Tom Doyle in Germany 1964–65
New YorkZürcher Gallery
September 16 – November 10, 2021
While on a residency in Kettwig Germany, Tom Doyle spent a year experimenting with adding color to his work. It was a risky proposition, and as Kirsten Swenson writes in her introduction to the exhibition catalog, Doyle “did not expect [the] work to leave Germany.” The New York art scene was in the throes of transition between Abstract Expressionism and Pop Art, and a gesture as radical as adding color to one’s sculpture could be viewed as a career altering move—or possibly even a career-ending one. For Doyle it was only temporary. The artist returned to wood and stone as his base materials when he returned to New York, leaving behind the colorful, found-object work he fashioned in Kettwig, though his piece Over Owl’s Creek (1966, not in the exhibition) which was Doyle’s contribution to the legendary Primary Structures show at The Jewish Museum, grows out of the Kettwig series.

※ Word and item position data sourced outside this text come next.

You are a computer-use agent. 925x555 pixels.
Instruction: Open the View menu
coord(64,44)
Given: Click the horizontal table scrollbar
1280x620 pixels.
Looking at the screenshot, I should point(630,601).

Doyle’s German sculptures are bright and gangly objects that play with metal’s ability to function best in suspension. Narrow and delicate bands or rods of steel support abstract forms and shells of masonite. The works are alive with literal tension, and the color is used to great effect on the sail or wing-like masonite extensions. Were the sculptures simply the colors of the metal and wood they would loom, but in bright and glistening reds, yellows, and greens, they float. Swallows Swoop Shiloh (1964–65) is an intimidating vertical piece that stands on yellow metal footing, rises into a bulkier white wooden abdomen, and is then capped with a shiny and reflective folded steel visor. It plays with numerous visual puns—the thin steel base focuses the massing of the sculpture on the more prominent white body and steel, leaving the impression of a floating reflective object. But Doyle has sabotaged this sensation by painting the base bright yellow, forcing the eye to acknowledge the presence of this appendage. The color choices—yellow, white, and silver—seem to demand that the mind search for an analog in the natural world: a bird perhaps, the title nudges us in that direction? Shanandoah (1964–65) is similarly a bundle of opposing impressions: a winsome green metal armature supports three firehouse red forms, which seem to flail like wings or arms. The top form, an irregular red trapezoid, is crowned by a matte reflective found aluminum circle. Viewed from one angle, Shanandoah is clearly a saint with a milled aluminum halo, but Doyle cheekily asks us to imagine what a halo looks like from the side, which renders his red saint more of a flapping rooster.
Of all the works in the exhibition, Rally Al Round (1964-65) situates this brief interlude in Doyle’s practice in its most fitting historical context: the wonderland of geometry and collage of Constructivism. A central green column supports a hybrid object seemingly consisting of a yellow megaphone and complementary black triangular form. This horizontally focused composition is diffused by a green “head” perched on a narrow “neck” emerging straight up from the joint where megaphone intersects column. The form has the spontaneity and enthusiasm of a Rodchenko or Lissitzky construction, and Doyle has given it the added radicality of movement. The yellow horn revolves around the green column, giving it a multi-directionality referred to in the title.
In the end, the pieces were too figurative and playful to be acceptable in Abstract Expressionist circles, and not referential enough for Pop Art. Doyle opted for more monumental and primal works which grew out of his materials’ natural proclivities to organically grow, lean, and splinter. In the context of his career, these works are a wonderful and uplifting momentary aberration, like someone bursting out in laughter in the middle of mass.